§ RECORDS FOR THIS TASK
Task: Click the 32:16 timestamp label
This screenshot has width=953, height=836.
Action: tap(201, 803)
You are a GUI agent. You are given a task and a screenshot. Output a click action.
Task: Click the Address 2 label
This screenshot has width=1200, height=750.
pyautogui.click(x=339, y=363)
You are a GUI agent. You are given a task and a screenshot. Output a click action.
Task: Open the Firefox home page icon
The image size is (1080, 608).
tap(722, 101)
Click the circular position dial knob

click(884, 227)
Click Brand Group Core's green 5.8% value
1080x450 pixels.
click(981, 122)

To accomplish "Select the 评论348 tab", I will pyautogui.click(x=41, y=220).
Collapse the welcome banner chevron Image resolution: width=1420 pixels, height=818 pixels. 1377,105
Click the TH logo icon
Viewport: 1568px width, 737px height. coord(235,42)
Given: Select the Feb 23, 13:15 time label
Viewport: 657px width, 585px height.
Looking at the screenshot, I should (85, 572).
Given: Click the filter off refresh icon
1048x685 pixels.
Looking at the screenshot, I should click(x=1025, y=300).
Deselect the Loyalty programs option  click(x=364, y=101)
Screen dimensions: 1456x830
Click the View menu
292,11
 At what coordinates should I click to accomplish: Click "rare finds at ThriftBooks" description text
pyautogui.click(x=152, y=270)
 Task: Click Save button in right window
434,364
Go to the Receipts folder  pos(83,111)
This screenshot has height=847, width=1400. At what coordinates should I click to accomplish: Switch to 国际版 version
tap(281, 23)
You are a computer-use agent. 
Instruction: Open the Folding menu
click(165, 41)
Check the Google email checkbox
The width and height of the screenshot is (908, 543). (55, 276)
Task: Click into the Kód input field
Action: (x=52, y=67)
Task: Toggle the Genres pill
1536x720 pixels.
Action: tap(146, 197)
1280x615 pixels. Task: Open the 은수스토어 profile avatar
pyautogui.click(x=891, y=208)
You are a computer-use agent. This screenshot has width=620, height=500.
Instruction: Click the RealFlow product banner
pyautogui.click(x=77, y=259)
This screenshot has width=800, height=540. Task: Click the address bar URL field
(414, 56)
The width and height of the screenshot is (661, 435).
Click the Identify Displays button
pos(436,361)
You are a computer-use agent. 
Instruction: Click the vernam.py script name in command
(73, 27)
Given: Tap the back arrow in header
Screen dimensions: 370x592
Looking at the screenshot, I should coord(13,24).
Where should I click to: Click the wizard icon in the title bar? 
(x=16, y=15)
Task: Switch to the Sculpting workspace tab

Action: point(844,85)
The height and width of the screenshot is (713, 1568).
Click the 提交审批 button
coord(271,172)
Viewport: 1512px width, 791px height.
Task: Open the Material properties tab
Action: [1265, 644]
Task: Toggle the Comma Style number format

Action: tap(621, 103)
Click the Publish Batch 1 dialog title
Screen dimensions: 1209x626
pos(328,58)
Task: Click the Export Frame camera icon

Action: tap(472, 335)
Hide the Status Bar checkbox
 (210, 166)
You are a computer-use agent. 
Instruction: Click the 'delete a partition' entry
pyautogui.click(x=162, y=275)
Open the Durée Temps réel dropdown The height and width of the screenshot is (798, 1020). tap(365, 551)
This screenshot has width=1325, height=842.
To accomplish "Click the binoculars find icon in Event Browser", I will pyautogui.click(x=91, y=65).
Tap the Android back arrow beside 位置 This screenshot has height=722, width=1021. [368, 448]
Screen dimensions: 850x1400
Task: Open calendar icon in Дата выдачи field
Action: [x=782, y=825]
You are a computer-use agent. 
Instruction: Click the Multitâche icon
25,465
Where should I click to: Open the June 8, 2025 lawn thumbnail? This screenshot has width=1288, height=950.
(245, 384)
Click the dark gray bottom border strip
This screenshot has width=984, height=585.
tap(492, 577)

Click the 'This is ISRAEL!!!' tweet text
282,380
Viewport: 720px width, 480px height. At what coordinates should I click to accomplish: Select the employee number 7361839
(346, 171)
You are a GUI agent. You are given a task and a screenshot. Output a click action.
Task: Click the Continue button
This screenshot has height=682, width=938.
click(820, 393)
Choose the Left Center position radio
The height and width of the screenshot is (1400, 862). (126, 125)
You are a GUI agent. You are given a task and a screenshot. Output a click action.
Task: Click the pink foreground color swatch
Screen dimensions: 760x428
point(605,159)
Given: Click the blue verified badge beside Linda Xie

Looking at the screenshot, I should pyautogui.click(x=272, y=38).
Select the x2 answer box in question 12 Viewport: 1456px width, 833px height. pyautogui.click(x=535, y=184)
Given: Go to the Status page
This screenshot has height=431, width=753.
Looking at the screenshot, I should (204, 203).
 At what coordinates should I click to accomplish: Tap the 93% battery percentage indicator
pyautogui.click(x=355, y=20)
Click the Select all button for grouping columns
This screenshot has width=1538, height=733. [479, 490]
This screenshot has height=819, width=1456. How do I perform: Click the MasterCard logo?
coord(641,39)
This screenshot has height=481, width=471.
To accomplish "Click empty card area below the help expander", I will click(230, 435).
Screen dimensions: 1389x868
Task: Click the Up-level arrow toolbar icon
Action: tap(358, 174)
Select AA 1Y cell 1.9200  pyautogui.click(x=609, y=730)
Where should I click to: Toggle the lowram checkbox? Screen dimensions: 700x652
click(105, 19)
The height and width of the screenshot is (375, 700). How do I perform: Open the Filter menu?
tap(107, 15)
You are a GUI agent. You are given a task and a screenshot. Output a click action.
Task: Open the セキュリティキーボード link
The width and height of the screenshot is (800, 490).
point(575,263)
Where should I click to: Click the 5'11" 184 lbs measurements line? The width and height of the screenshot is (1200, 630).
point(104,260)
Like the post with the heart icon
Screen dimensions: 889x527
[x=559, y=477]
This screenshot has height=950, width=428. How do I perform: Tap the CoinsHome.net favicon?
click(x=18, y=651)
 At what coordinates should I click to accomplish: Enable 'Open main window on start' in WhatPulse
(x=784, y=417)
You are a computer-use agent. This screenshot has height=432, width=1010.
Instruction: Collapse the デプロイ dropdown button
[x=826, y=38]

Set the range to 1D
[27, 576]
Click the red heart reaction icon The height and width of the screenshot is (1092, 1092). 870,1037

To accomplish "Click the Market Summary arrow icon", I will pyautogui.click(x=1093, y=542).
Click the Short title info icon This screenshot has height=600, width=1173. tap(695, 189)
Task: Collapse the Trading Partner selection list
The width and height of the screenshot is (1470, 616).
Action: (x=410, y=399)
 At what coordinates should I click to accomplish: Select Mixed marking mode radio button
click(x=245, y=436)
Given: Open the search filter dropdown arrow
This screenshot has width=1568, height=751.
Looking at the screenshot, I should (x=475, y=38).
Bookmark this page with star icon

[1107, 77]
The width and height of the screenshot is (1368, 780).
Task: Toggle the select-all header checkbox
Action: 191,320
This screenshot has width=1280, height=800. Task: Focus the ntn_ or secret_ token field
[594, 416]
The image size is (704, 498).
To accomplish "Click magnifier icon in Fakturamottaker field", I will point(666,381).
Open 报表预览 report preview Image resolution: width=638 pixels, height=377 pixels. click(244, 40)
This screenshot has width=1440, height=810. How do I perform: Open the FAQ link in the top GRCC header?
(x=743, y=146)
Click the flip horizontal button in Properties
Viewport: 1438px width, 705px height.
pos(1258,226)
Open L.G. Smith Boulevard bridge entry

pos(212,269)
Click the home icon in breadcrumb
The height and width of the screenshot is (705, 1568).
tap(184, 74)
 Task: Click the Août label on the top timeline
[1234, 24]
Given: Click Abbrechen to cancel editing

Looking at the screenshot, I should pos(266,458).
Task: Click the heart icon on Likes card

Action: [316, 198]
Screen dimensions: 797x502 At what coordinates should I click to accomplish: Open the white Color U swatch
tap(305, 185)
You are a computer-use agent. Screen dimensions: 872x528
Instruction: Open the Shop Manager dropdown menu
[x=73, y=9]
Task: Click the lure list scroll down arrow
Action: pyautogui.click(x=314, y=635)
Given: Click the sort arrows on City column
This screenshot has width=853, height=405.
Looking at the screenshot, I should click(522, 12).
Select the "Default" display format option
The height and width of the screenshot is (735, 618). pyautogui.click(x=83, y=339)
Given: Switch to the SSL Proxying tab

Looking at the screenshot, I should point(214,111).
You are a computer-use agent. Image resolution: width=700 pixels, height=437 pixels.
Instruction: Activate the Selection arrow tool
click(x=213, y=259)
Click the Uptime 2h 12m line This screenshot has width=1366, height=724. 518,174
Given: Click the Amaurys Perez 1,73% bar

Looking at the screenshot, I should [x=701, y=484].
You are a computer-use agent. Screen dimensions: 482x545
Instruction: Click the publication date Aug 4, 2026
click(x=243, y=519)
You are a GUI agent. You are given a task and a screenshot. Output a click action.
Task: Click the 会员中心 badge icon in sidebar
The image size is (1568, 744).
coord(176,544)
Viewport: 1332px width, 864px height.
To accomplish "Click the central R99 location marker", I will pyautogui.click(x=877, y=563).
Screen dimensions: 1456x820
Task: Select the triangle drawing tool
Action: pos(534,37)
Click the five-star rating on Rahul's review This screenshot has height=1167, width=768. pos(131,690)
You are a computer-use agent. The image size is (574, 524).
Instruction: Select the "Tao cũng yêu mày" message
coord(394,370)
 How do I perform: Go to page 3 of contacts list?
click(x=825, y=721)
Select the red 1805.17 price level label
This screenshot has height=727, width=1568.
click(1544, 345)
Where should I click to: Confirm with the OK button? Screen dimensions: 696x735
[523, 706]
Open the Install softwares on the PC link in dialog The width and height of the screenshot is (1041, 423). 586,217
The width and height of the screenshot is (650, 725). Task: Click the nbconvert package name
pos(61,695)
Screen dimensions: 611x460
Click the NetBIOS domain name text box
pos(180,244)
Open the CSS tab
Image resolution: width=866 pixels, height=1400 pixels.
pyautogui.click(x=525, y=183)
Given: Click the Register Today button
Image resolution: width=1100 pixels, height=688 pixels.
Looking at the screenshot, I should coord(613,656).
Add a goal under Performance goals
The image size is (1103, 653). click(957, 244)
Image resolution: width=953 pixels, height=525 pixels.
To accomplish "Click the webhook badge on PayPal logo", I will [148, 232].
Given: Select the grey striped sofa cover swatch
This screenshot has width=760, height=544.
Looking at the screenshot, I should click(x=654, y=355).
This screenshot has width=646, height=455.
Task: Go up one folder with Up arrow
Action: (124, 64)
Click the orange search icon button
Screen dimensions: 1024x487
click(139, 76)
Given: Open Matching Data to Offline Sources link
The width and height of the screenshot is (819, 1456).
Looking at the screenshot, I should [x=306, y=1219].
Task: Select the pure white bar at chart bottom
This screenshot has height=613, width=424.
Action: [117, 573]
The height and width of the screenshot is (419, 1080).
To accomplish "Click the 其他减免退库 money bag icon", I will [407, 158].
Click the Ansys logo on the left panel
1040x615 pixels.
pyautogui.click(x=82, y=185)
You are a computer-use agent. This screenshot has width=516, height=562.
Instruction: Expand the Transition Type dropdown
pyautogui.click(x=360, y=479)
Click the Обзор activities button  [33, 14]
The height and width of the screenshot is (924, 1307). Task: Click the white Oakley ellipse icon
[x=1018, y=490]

§ PROMPT
Lines holding the word "computer" in the entries above are the ones to pull out. Copy them all.

§ EXERCISE OUTPUT
You are a computer-use agent. 
You are a computer-use agent. This screenshot has width=620, height=500.
You are a computer-use agent. 
You are a computer-use agent. 
You are a computer-use agent. 
You are a computer-use agent. This screenshot has height=432, width=1010.
You are a computer-use agent. Screen dimensions: 872x528
You are a computer-use agent. Image resolution: width=700 pixels, height=437 pixels.
You are a computer-use agent. Screen dimensions: 482x545
You are a computer-use agent. The image size is (574, 524).
You are a computer-use agent. This screenshot has width=516, height=562.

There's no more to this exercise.